Tuttavia, è importante non affidarsi ciecamente ai sensi. Alcuni batteri patogeni, come la Listeria negli affettati o la Salmonella nelle uova, non alterano l’aspetto né il sapore dell’alimento. In questi casi, l’aspetto rassicurante può essere ingannevole. Per questo i prodotti per cui vige il divieto tassativo di consumo oltre la scadenza non ammettono deroghe, indipendentemente da come sembrano.

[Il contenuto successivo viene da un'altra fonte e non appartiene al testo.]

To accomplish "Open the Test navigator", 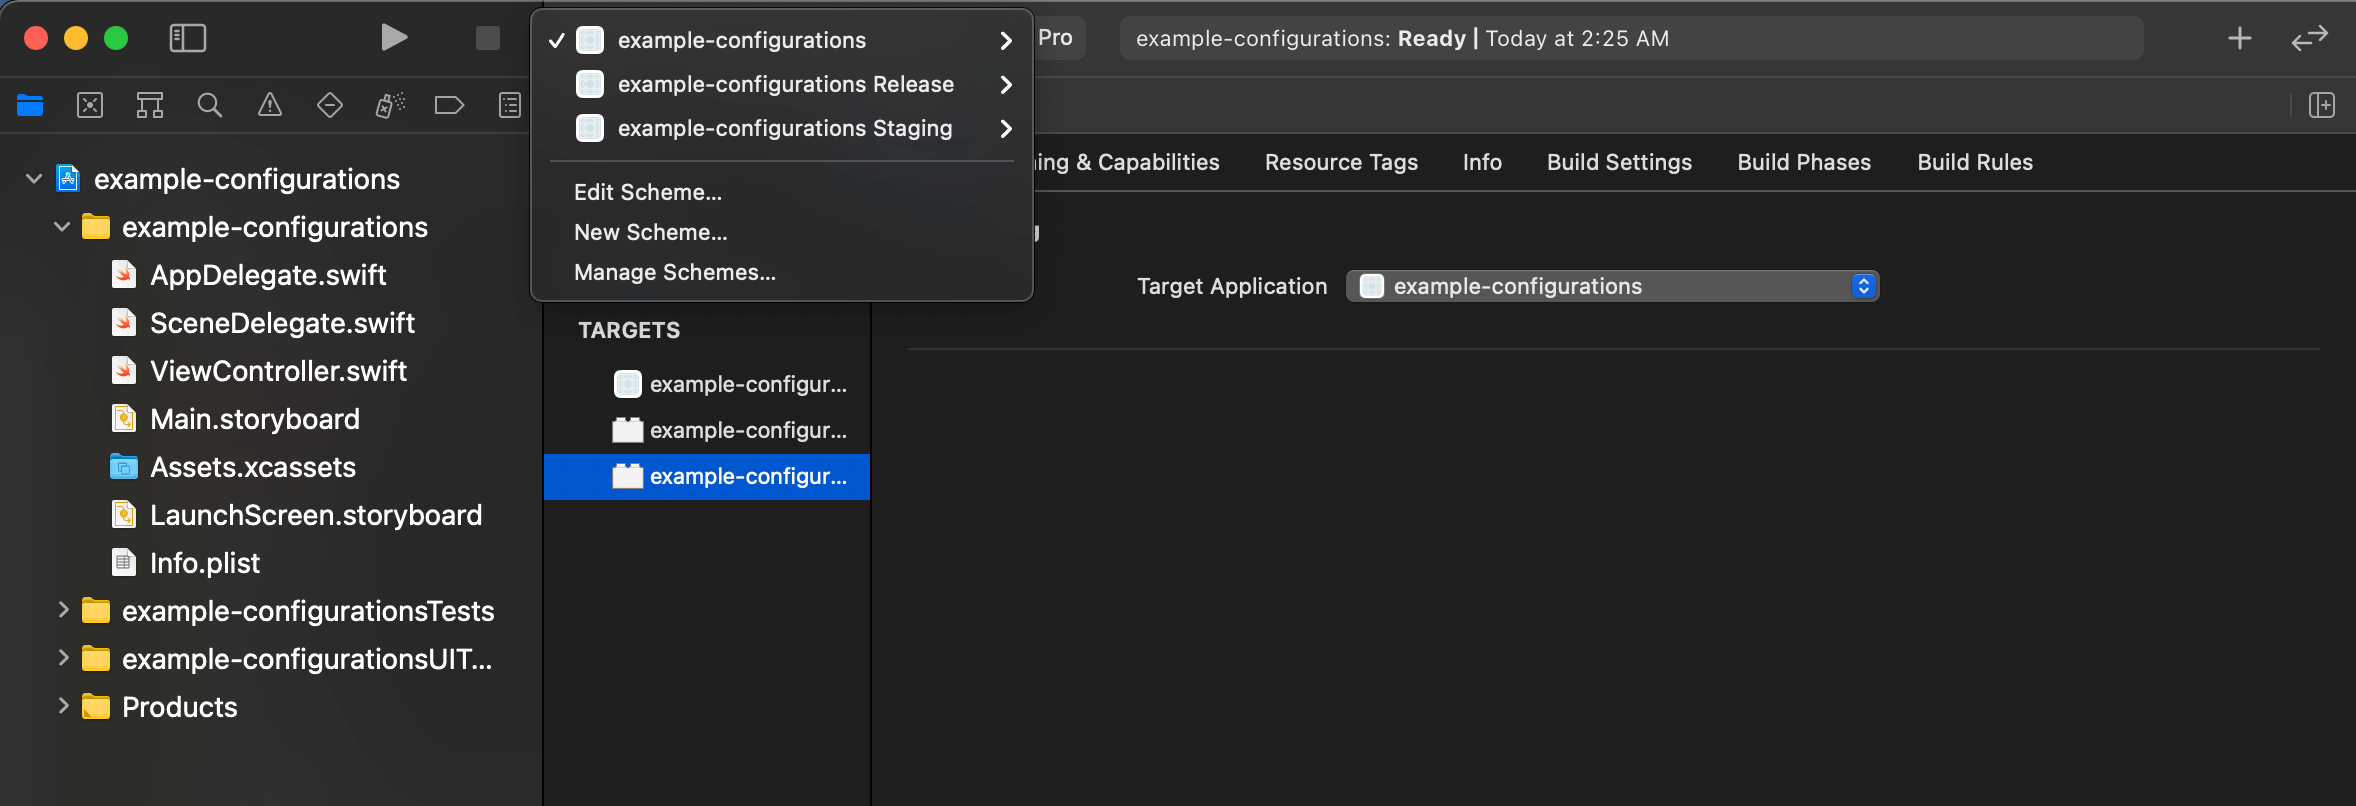I will tap(330, 105).
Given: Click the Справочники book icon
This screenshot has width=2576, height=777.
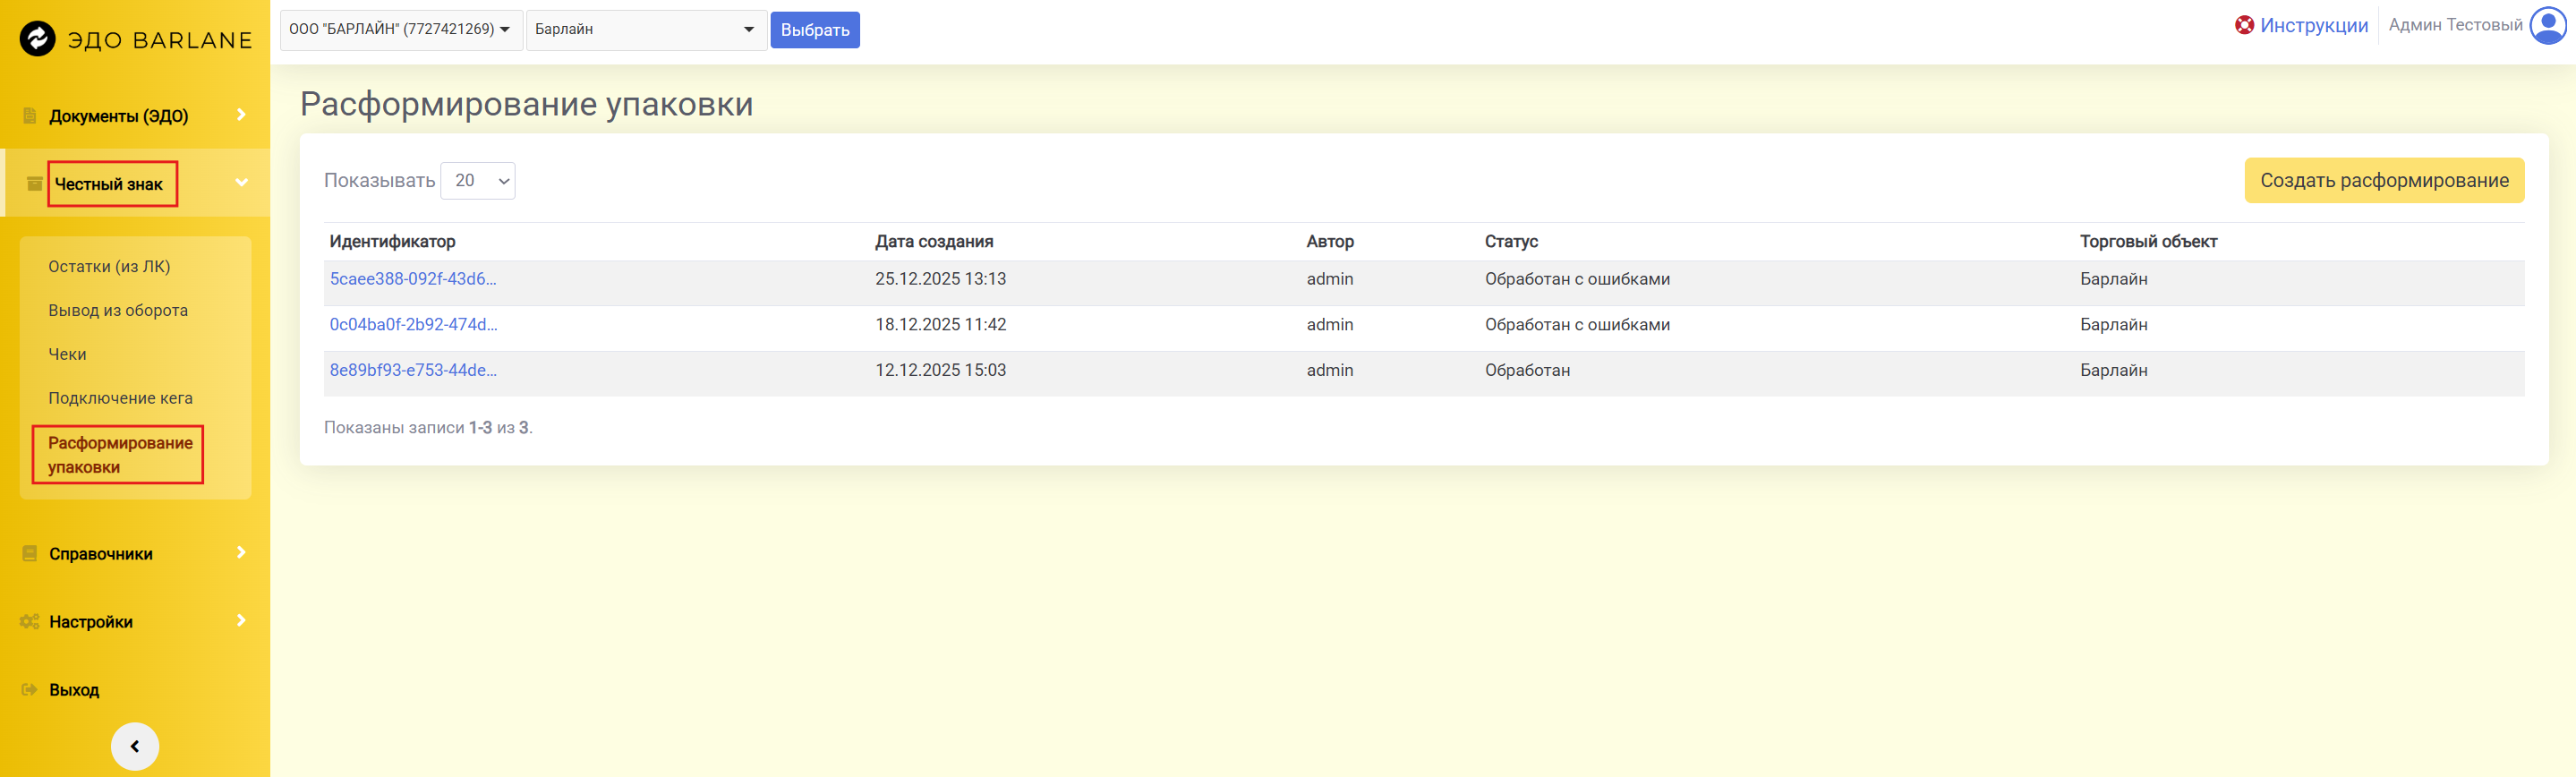Looking at the screenshot, I should 30,553.
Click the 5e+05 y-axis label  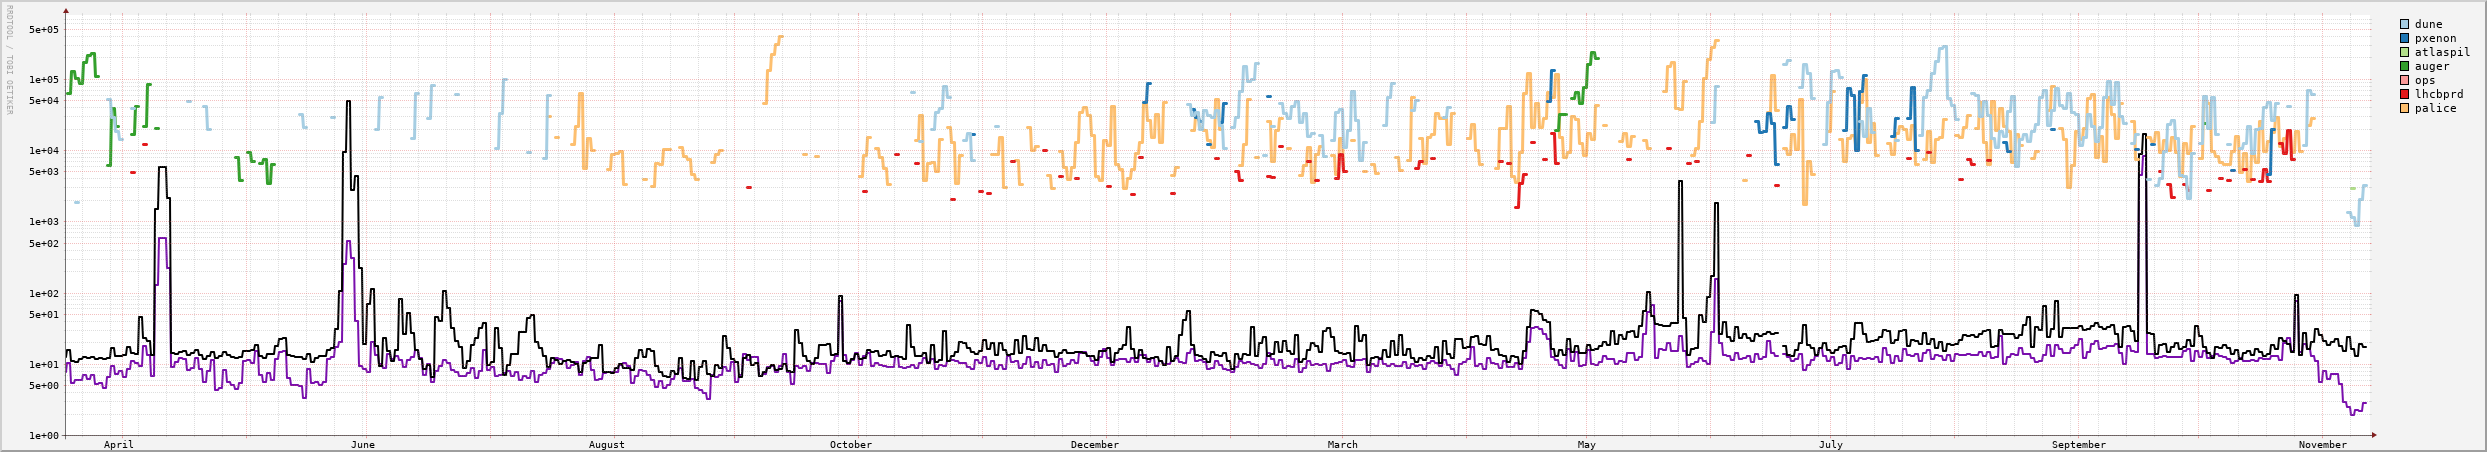point(44,30)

Una nota importante riguarda le fasce vulnerabili della popolazione: anziani, bambini, donne in gravidanza e persone immunocompromesse devono essere particolarmente prudenti, poiché il loro sistema immunitario è meno capace di fronteggiare le conseguenze di un’intossicazione alimentare. Per loro, le indicazioni di sicurezza andrebbero rispettate con ancora maggiore rigore.

Pianificazione e conservazione: le chiavi per sprecare meno

Ridurre gli sprechi alimentari non è solo una questione etica e ambientale — benché lo sia, considerando che il settore alimentare contribuisce in modo significativo alle emissioni globali di gas serra — ma anche economica. Secondo i dati dell’Osservatorio Sprechi di Coldiretti, ogni famiglia italiana getta via mediamente circa 270 euro di cibo all’anno.

La soluzione passa da abitudini apparentemente banali ma efficaci. Pianificare la spesa controllando prima ciò che si ha già in casa è il primo passo. Durante la spesa, leggere le date sulle etichette e preferire i prodotti con scadenza più lontana quando si prevede di non consumarli subito. Usare contenitori ermetici per conservare gli alimenti aperti. Posizionare correttamente i cibi nel frigorifero — le zone più fredde per carne e pesce, i ripiani intermedi per latticini e avanzi — e congelare preventivamente quello che non si consumerà a breve.

Il congelatore è uno strumento spesso sottoutilizzato: carne, pane, formaggi semiduri, persino uova (sgusciate) si conservano ottimamente per mesi. L’importante è non congelare un alimento che è già al limite della sua vita commerciale, ma farlo mentre è ancora fresco.

Un nuovo rapporto con il cibo: consapevolezza, non paranoia

L’obiettivo non è diventare ossessionati dalle etichette né vivere nel terrore di un’intossicazione, ma sviluppare una consapevolezza alimentare che unisca sicurezza e buon senso. Conoscere la differenza tra una data tassativa e una raccomandazione, sapere quali alimenti tollerano un margine e quali no, imparare a valutare con occhi e naso prima di buttare via: sono competenze semplici, ma che possono fare una differenza concreta.

In un momento storico in cui il tema della sostenibilità alimentare è sempre più urgente — con oltre 800 milioni di persone che soffrono la fame nel mondo secondo le stime della FAO — sprecare cibo ancora commestibile per ignoranza delle etichette ha un sapore particolarmente amaro. La conoscenza, in questo caso, è letteralmente un atto responsabile.